#### WORK REQUEST
Extract all lines that hold "next" from the records below.

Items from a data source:
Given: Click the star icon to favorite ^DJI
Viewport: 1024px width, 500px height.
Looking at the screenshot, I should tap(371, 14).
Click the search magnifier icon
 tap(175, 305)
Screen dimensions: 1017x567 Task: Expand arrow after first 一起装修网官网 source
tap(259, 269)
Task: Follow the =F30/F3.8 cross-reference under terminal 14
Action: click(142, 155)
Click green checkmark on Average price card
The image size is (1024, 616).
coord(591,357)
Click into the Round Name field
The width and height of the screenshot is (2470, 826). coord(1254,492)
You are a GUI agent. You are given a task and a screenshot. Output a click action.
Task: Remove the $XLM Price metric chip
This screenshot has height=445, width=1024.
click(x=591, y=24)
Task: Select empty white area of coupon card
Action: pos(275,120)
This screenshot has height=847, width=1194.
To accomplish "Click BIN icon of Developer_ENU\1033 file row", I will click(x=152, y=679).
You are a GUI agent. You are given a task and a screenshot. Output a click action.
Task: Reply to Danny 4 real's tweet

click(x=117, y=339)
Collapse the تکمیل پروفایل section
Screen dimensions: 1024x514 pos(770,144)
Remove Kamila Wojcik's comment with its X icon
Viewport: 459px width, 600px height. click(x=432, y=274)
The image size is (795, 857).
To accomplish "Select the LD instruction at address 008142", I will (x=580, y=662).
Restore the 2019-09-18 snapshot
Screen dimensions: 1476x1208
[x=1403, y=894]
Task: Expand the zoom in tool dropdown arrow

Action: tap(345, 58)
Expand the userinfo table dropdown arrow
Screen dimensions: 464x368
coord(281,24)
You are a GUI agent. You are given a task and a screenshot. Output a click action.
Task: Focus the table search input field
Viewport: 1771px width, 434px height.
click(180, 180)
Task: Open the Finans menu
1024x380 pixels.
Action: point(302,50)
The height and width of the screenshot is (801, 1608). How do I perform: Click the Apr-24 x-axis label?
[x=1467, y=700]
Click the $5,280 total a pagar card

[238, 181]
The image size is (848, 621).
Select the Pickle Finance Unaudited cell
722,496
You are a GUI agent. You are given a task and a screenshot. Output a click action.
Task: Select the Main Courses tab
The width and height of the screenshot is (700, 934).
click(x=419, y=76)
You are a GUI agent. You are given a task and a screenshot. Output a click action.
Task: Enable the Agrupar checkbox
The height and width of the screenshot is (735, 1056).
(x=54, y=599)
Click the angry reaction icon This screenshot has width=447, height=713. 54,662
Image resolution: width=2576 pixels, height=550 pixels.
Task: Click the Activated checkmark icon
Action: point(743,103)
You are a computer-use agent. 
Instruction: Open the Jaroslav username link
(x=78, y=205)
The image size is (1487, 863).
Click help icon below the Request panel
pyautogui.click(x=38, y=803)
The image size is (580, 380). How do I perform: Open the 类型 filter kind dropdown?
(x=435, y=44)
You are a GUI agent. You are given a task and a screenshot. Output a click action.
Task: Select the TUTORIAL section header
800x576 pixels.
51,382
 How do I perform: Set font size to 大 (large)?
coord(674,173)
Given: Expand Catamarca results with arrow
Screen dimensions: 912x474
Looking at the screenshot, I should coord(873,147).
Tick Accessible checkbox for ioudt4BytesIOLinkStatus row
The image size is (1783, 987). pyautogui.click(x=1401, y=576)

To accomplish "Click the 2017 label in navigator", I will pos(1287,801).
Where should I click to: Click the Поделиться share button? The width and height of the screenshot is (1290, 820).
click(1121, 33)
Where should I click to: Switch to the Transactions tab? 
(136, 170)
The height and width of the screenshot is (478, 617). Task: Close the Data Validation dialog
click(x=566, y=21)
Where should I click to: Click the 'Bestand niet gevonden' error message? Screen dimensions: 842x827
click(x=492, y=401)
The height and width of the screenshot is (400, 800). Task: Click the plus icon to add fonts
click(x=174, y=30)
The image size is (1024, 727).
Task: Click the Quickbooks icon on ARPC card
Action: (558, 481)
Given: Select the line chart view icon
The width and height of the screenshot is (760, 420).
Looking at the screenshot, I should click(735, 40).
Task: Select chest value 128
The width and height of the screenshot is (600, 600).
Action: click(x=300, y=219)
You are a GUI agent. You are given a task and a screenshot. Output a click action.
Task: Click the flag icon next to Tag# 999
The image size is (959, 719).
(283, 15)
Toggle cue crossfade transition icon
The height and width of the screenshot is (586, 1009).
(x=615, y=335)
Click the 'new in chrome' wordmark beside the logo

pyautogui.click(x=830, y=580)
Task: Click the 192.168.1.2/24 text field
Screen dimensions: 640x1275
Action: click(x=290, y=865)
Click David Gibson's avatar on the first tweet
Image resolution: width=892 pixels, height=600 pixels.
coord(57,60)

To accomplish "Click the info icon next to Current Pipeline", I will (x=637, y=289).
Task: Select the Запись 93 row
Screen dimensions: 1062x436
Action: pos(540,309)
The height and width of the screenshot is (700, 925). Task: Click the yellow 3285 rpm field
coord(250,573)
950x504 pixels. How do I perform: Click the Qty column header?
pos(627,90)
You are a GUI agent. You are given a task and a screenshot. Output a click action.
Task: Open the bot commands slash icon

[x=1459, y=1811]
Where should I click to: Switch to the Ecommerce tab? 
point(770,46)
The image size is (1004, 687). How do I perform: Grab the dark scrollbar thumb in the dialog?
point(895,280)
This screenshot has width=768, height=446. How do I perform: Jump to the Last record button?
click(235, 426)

#### COMPLETED TASK
Task: Click the flag icon next to Tag# 999
To accomplish "Click the info icon next to Current Pipeline", I will (x=637, y=289).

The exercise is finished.